▶ **TEXT SECTION**

White Statehouse Candidate Claims He's Part of the Black Community Because He's Been to Some Barbecues

Latest

WARNING: If you experience severe second-hand embarrassment, like if you can’t watch “The Office” without skipping the David Brent dance bit, you may want to close this tab right now.

Gary Shipman, a Democratic candidate for the North Carolina House, was asked at an event last weekend how he would promote diversity and inclusion. His response, as the The News & Observer reported on Wednesday: “I’m a member of the African-American community.”

Shipman, who is white, continued: “I’ve been where you are. I’ve been in your communities.”

Fuuuuuck! No!!! You can’t do that! You aren’t a member of a community just because you’ve “been in” a community! I have been to New York, but I’m not a New Yorker; I have been to Subway, yet I am not part of the Sandwich Artist community.

Incredibly, Shipman managed to make it worse, in emails with the newspaper about those remarks (emphasis added):

Reached Monday, Shipman said he understands why some might misconstrue what he said but clarified that he’s not black and never claimed to be. But he doubled down on the claim that he’s part of the black community, adding that “other members of the African-American community” see him that way too.

▶ **PROVIDED DATA**

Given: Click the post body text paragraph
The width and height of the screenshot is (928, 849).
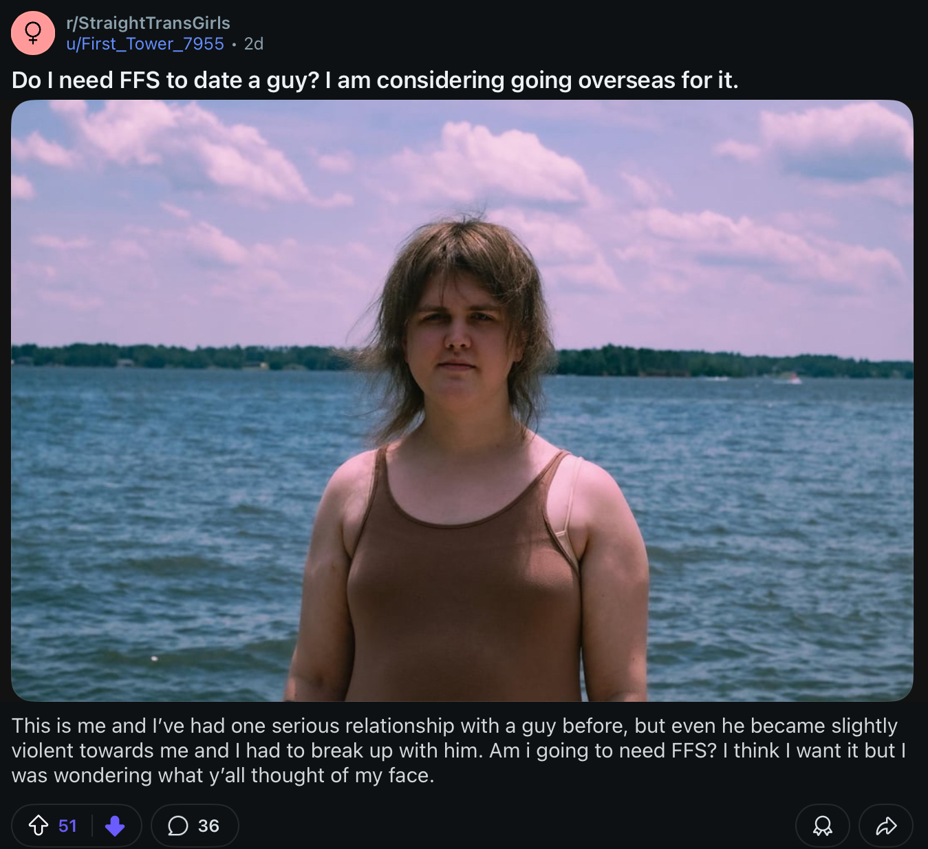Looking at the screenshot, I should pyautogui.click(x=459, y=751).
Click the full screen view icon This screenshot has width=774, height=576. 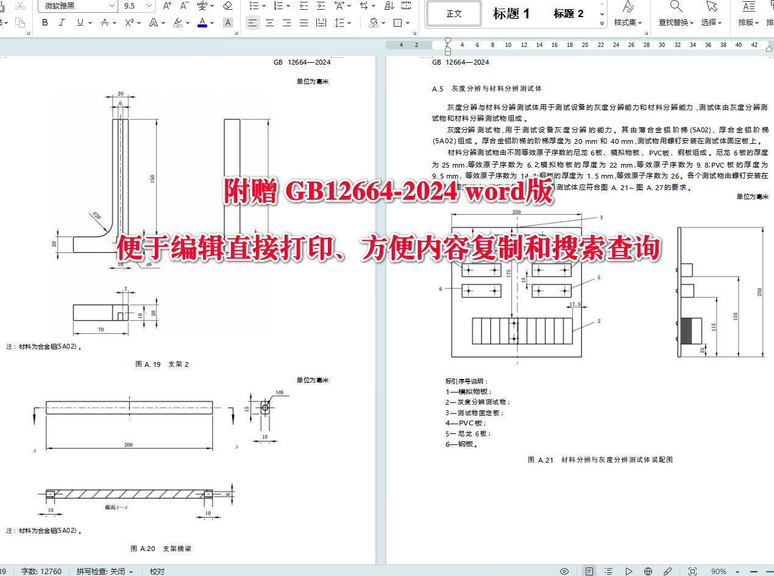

▶ **EXERCISE REQUIREMENTS**
**1)** Answer the following questions using the article about Gary Shipman's remarks.
(a) For which legislative body was Gary Shipman a Democratic candidate?
(b) Which newspaper reported his response on Wednesday?
(c) When reached Monday, what did Shipman clarify about his own race?
**2)** Write the next part of the article about Gary Shipman's remarks, picking up after its final sentence.

▶ **ANSWERS FOR THE EXERCISE**
**1)**
(a) The North Carolina House.
(b) The News & Observer.
(c) He clarified that he is not black and never claimed to be.

**2)**
Shipman cited his work as an attorney, as a party official as well as personal relationships.
“I’ve eaten at many a fish fry held by my ‘brothers’ and ‘sisters,’ ‘aunts’ and ‘uncles’ in that community; I’ve celebrated birthdays, births, marriages, graduations, Christmas, Thanksgiving, July 4, etc., with many members of the African-American community,” Shipman wrote in an email to The News & Observer.
“There are people within that community and elsewhere that refer to me (and treat me) like their ‘brother’ or ‘pops’ or ‘uncle’, and I refer to them (and treat them) like my ‘brothers’, ‘sisters’ and children,” he wrote.

“Brother.” In quotes. Hello, Fellow Black Americans, I have eaten your, what is this, “fried” fish, and found it to be most enjoyable.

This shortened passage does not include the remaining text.